Закапывали быстро. Митька всё-таки не выдержал и заревел — тихо, стыдясь, размазывая грязь по лицу. Ему восемнадцать, а за трое суток он похоронил больше людей, чем видел на всех деревенских похоронах.
Доску Бартош притащил заранее. Огрызком химического карандаша, послюнив, вывел: «Обухов Андрей Степанович», и год.
— Найдут после войны, — объяснил он. — По доске найдут.
Не найдут. Через месяц тут всё перепашет так, что и котельной не останется, а доска сгорит в первой же печке: зимой люди жгут всё, что горит. Вслух я этого не сказал.
Иногда самое человечное, что ты можешь сделать, — промолчать.
В подвале стояла очередь к Гриценко. Гриценко был длинный, сутулый, с вечно перепачканными химическим карандашом губами: он слюнил карандаш, а потом облизывал их и оттого выглядел так, будто пил чернила. Он писал письма за тех, кто сам не умел, а таких во взводе было больше, чем я ожидал.

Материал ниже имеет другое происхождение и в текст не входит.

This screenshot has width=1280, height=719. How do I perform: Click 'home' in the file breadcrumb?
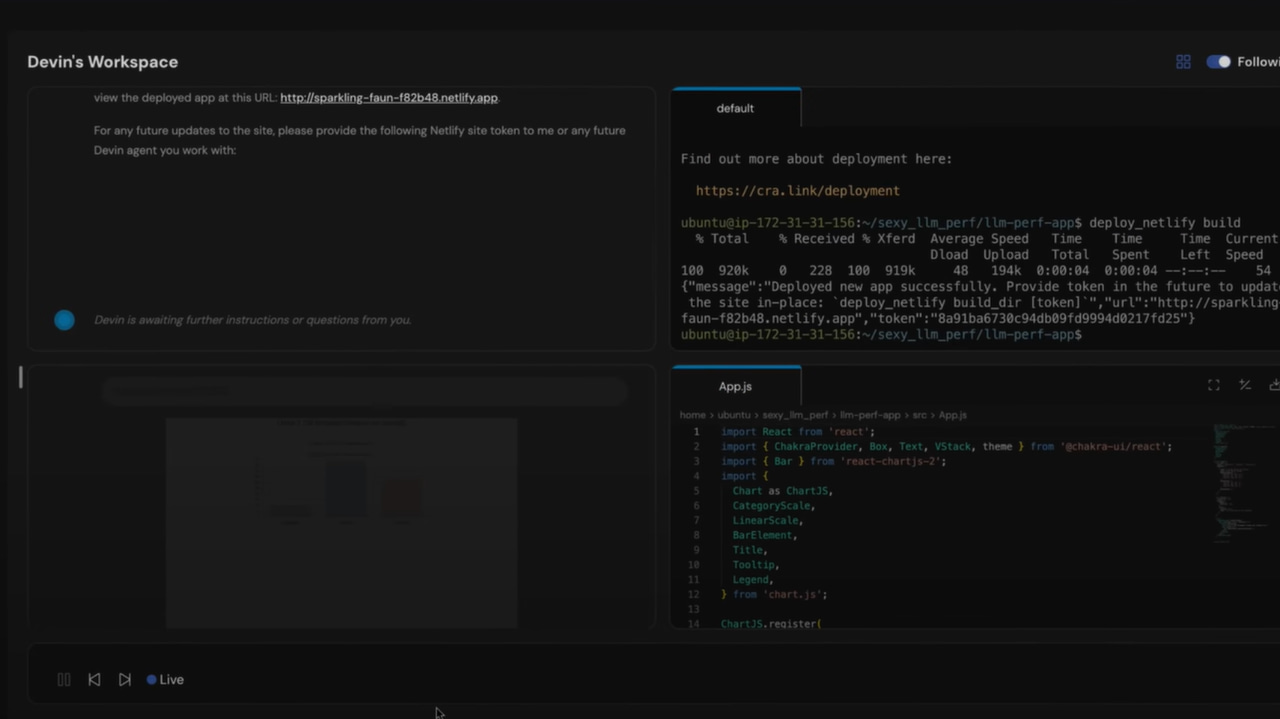tap(692, 414)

Обязанности неформального писаря Гриценко исполнял вдумчиво, деятельно участвуя в сочинении писем:
— Так, — говорил он бойцу, севшему напротив. — Диктуй.
— Ну… Люба, я живой.
— Не.
— Чего «не»? Я ж живой.
— Скушно, — Гриценко поднял карандаш. — «Люба, я живой» — это тебе телеграмма, а не письмо. Давай так: «Люба, здравствуй, кланяюсь тебе низко и шлю привет». Солиднее.
— А чего мне кланяться-то? Я ей чего, поп?

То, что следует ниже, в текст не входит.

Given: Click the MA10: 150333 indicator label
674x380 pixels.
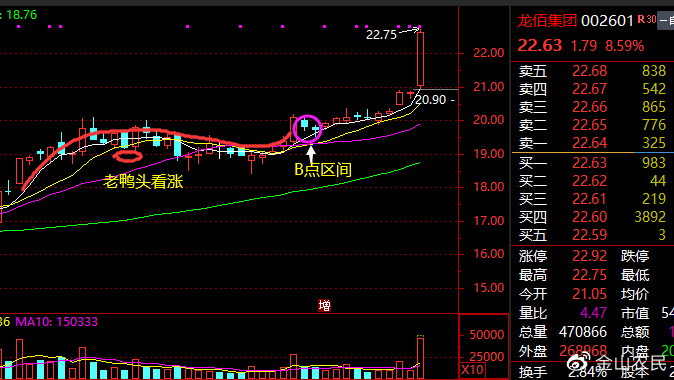Looking at the screenshot, I should click(x=56, y=322).
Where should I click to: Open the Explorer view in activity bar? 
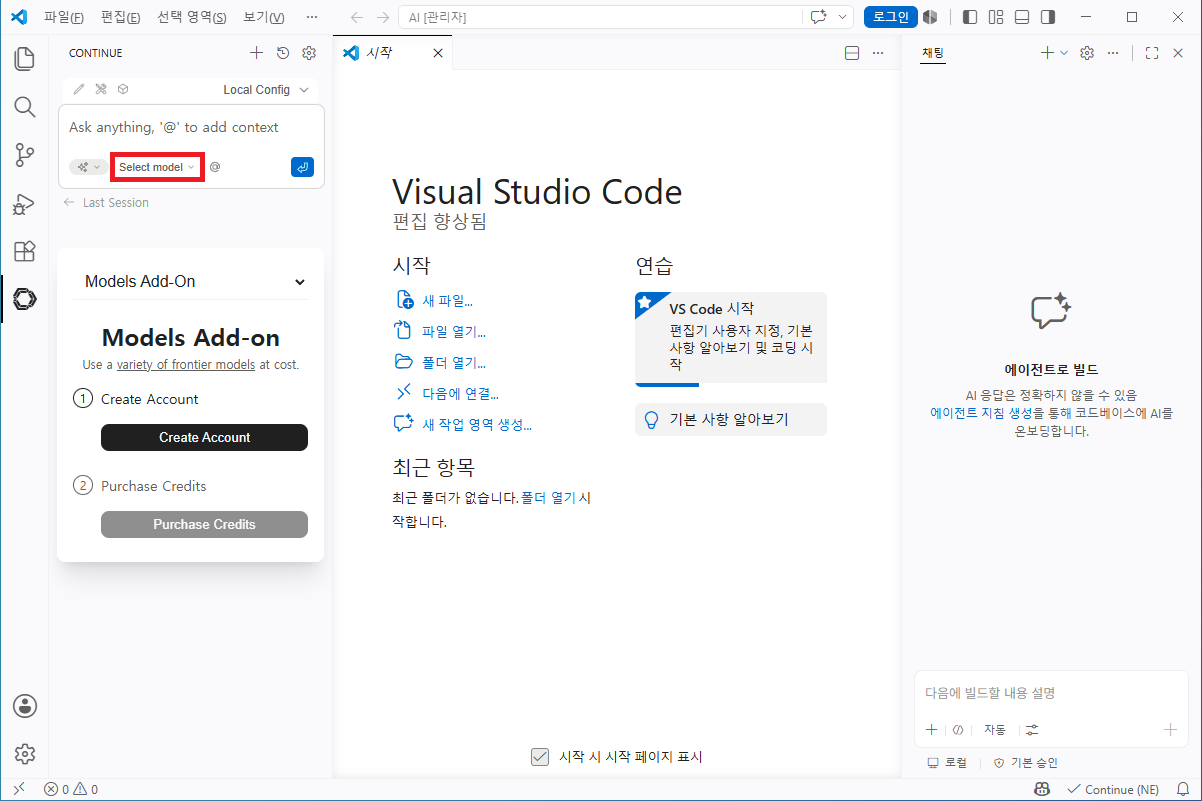tap(25, 59)
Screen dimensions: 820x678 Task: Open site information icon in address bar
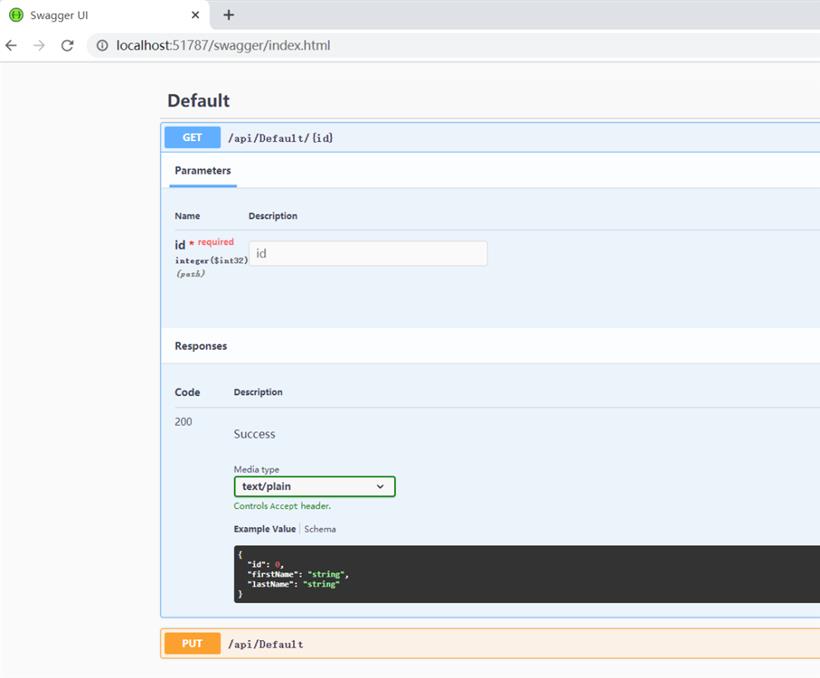coord(102,46)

— А ты не спорь, — Гриценко уже писал. — Она это письмо соседкам показывать будет. Пусть соседки видят, что ты человек обходительный, а не увалень бескультурный.
Соседки оказались аргументом. Очередь ждала. Кто-то диктовал в затылок впереди стоящему. Кто-то, наоборот, тянул время, не знал, что писать и стеснялся этого.
Я сел в стороне и достал свою бумагу. Писать я умел сам, и это, как выяснилось, было проблемой: рука взяла карандаш и вывела, не спрашивая меня:
«Здравствуй, мама».
Почерк был чужой. Круглый, старательный, школьный — буквы выведены медленно и с уважением. Писал Витя редко. Эти два слова долго не пускали третье.
Пелагею Фёдоровну Обухову я не знал. Никогда не видел, не слышал её голоса и не смог бы узнать на улице. Витина память подсовывала руки в мыле, шаль, запах, то, как она говорила «Витенька, не студись» — и это было чужое, взятое напрокат, как и всё остальное в этом теле.
А свою мать я похоронил шесть лет назад. По моему счёту — вчера. И вот сидит пятидесятипятилетний мужик в подвале разрушенного города, держит чужой карандаш и до рези, до глупости хочет, чтобы незнакомая женщина за пять тысяч вёрст развернула листок, увидела круглые буквы и легла спать спокойно.